◆ **Instruction**:
Transcribe the Metaflow-Flyte text below in full, with every line kept as it is.

Skip to main content

Run Metaflow flows as Flyte workflows

Project description

metaflow-flyte

CI PyPI License: Apache-2.0 Python 3.10+

Schedule and monitor your Metaflow pipelines through Flyte without rewriting them.

The problem

You've built pipelines in Metaflow and now need Flyte's scheduling, UI, and observability — but rewriting your flows in Flytekit means losing Metaflow's versioning, artifact store, and local execution model. Running both side-by-side means maintaining two copies of every pipeline.

Quick start

pip install metaflow-flyte

# Generate the Flyte workflow file
python my_flow.py --datastore=s3 flyte create my_flow_remote.py \
    --image my-registry/my-image:latest

# Run locally (no cluster required)

◆ **Dataset excerpt**:
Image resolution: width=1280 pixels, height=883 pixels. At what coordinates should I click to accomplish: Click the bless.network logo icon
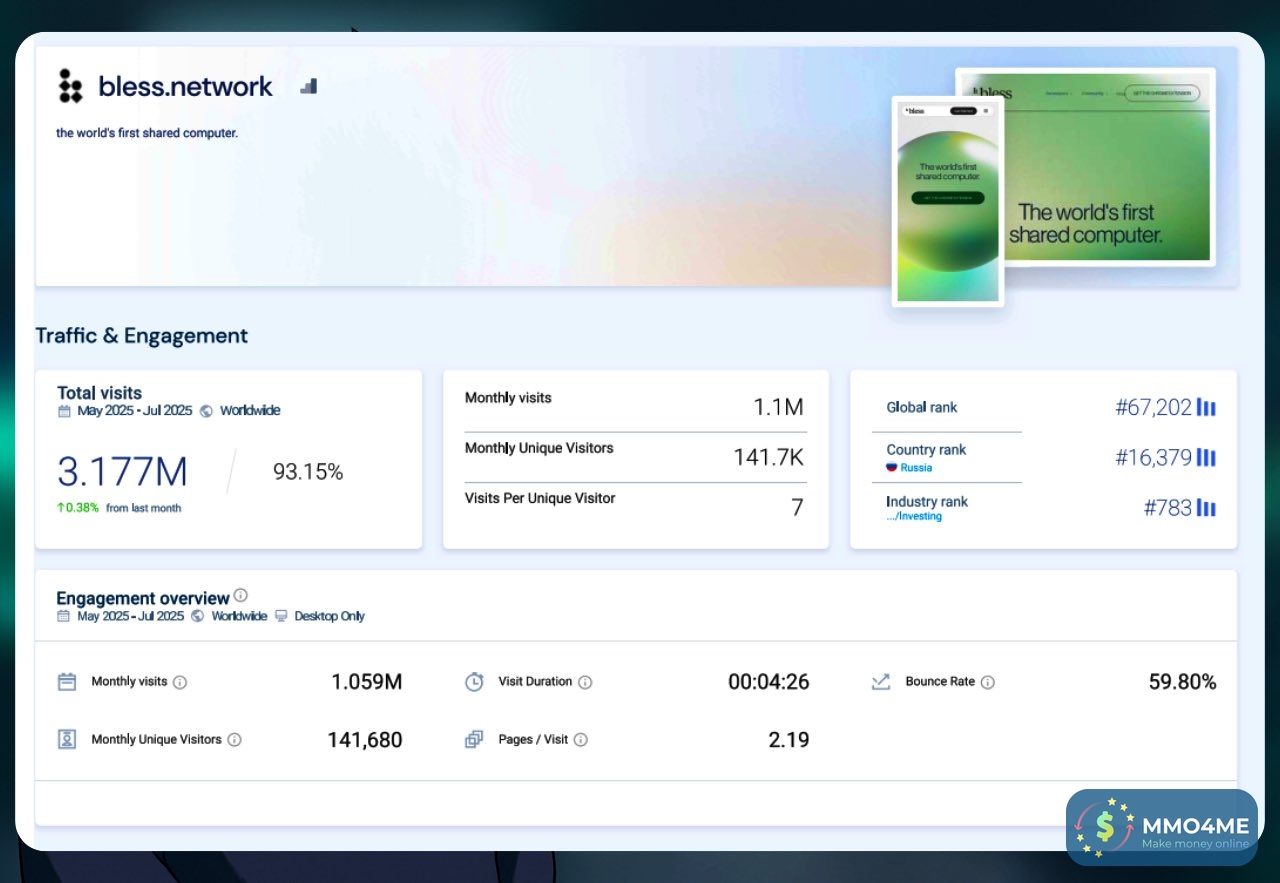click(x=70, y=87)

◆ **Complete response**:
Skip to main content

Run Metaflow flows as Flyte workflows

Project description

metaflow-flyte

CI PyPI License: Apache-2.0 Python 3.10+

Schedule and monitor your Metaflow pipelines through Flyte without rewriting them.

The problem

You've built pipelines in Metaflow and now need Flyte's scheduling, UI, and observability — but rewriting your flows in Flytekit means losing Metaflow's versioning, artifact store, and local execution model. Running both side-by-side means maintaining two copies of every pipeline.

Quick start

pip install metaflow-flyte

# Generate the Flyte workflow file
python my_flow.py --datastore=s3 flyte create my_flow_remote.py \
    --image my-registry/my-image:latest

# Run locally (no cluster required)